Repeat exactly the lines of the listing below, please, starting with the first and ending with the line containing "This screenshot has height=501, width=1224."; leave out the rest.

Top of SOURCE RECORDS

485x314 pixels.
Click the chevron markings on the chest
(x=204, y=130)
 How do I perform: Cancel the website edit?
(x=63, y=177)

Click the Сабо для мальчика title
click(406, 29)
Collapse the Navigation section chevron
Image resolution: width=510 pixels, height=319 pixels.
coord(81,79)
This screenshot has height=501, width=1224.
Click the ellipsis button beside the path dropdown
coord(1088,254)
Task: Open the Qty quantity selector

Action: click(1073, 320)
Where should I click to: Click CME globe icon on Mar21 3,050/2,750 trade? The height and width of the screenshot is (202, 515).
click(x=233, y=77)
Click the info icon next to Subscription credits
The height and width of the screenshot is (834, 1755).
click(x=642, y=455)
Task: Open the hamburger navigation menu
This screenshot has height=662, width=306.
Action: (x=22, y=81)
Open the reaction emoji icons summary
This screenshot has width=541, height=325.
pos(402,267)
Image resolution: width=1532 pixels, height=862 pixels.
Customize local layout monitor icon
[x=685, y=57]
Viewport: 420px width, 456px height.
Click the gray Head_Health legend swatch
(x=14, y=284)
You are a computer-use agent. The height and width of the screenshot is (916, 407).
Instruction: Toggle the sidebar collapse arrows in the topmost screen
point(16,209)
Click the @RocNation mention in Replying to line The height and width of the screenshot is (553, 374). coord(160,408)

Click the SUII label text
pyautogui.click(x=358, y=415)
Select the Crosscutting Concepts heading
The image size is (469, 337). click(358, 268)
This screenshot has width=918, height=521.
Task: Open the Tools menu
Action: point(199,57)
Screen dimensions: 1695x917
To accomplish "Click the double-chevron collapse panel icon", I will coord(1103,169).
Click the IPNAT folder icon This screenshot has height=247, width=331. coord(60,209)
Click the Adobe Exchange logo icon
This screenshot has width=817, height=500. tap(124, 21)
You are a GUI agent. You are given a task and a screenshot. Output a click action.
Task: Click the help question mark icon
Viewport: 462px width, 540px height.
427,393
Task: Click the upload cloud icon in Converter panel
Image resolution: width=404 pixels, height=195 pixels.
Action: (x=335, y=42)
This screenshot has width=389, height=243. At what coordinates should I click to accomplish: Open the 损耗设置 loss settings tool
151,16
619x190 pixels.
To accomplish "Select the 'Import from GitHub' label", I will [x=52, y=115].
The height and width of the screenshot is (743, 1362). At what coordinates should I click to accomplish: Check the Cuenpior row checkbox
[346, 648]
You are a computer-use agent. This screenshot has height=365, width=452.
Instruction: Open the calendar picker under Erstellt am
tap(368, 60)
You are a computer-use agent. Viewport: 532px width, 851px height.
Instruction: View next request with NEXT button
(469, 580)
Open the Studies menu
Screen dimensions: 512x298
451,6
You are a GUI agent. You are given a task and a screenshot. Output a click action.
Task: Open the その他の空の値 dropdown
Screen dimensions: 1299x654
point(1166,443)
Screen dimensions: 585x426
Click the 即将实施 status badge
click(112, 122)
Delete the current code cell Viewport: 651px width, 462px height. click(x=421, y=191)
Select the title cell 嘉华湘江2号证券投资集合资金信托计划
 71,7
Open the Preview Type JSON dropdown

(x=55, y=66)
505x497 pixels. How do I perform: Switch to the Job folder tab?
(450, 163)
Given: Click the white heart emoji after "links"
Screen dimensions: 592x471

Bottom of SOURCE RECORDS

§ **WORKED SOLUTION**:
485x314 pixels.
Click the chevron markings on the chest
(x=204, y=130)
 How do I perform: Cancel the website edit?
(x=63, y=177)

Click the Сабо для мальчика title
click(406, 29)
Collapse the Navigation section chevron
Image resolution: width=510 pixels, height=319 pixels.
coord(81,79)
This screenshot has height=501, width=1224.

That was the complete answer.